PROBLEM |
Please print the line that holds "You are a GUI" and each line after it to the end of the data, word for word, without any pictures.

Screenshot grounding data
[Start of Attachment]
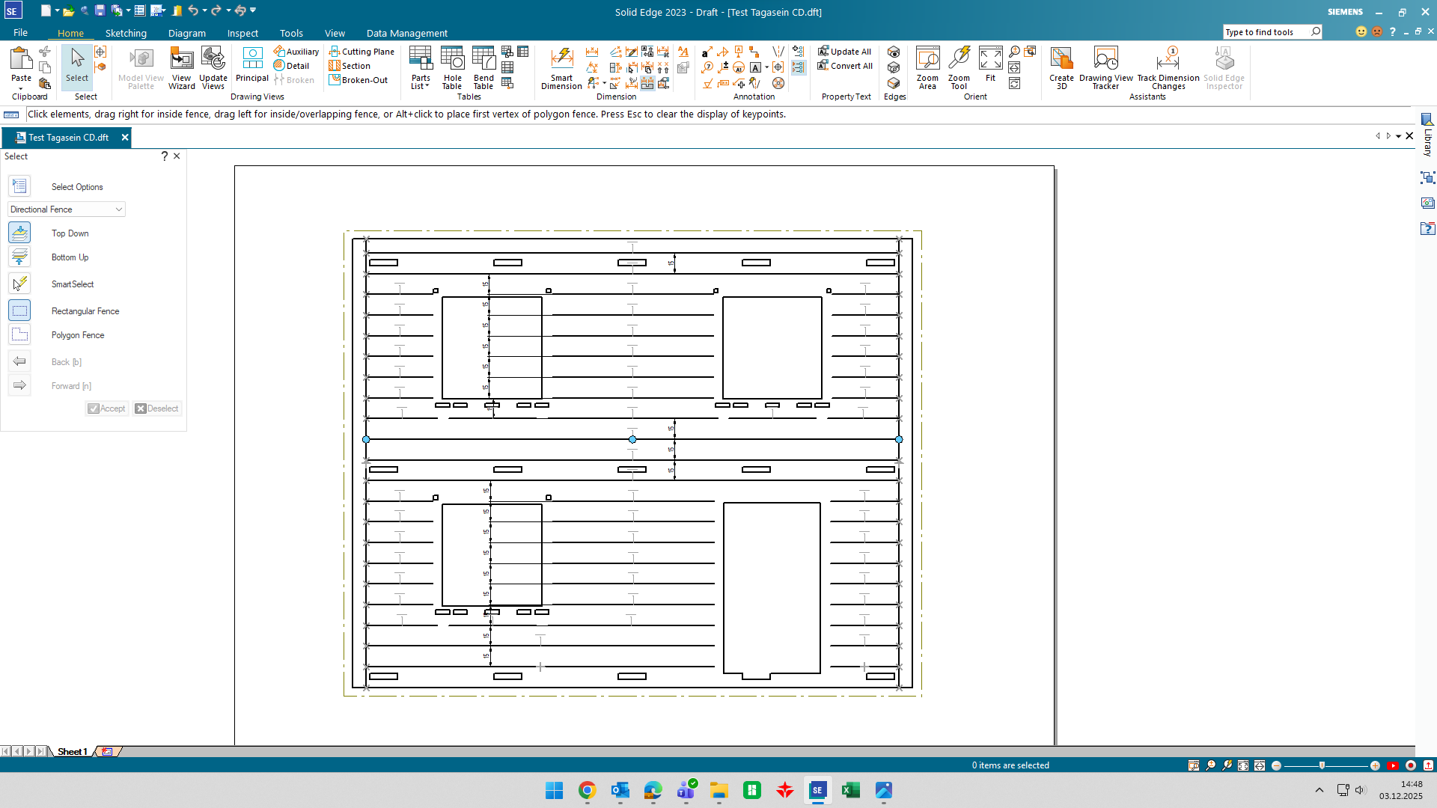Open the Data Management tab
This screenshot has height=808, width=1437.
pos(406,33)
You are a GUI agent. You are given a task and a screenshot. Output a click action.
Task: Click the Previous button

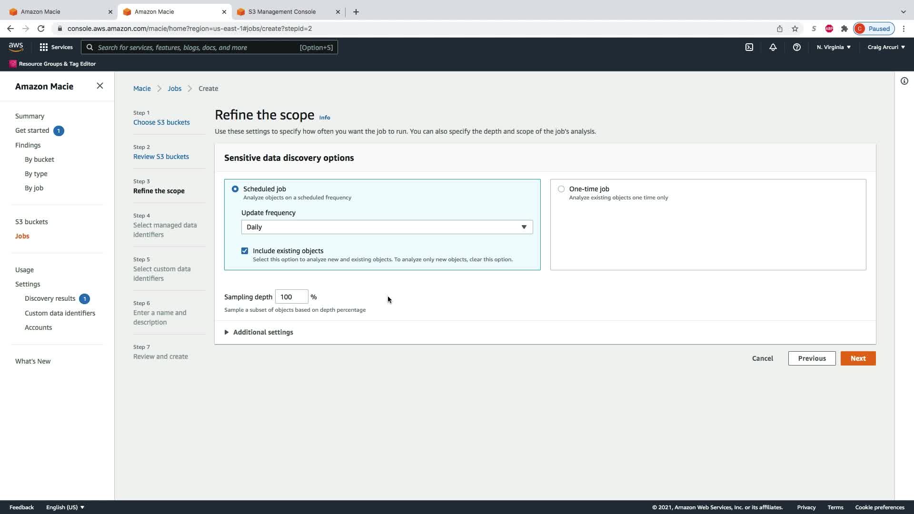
[End of Attachment]
REPLY |
You are a GUI agent. You are given a task and a screenshot. Output a click action.
Task: Click the Previous button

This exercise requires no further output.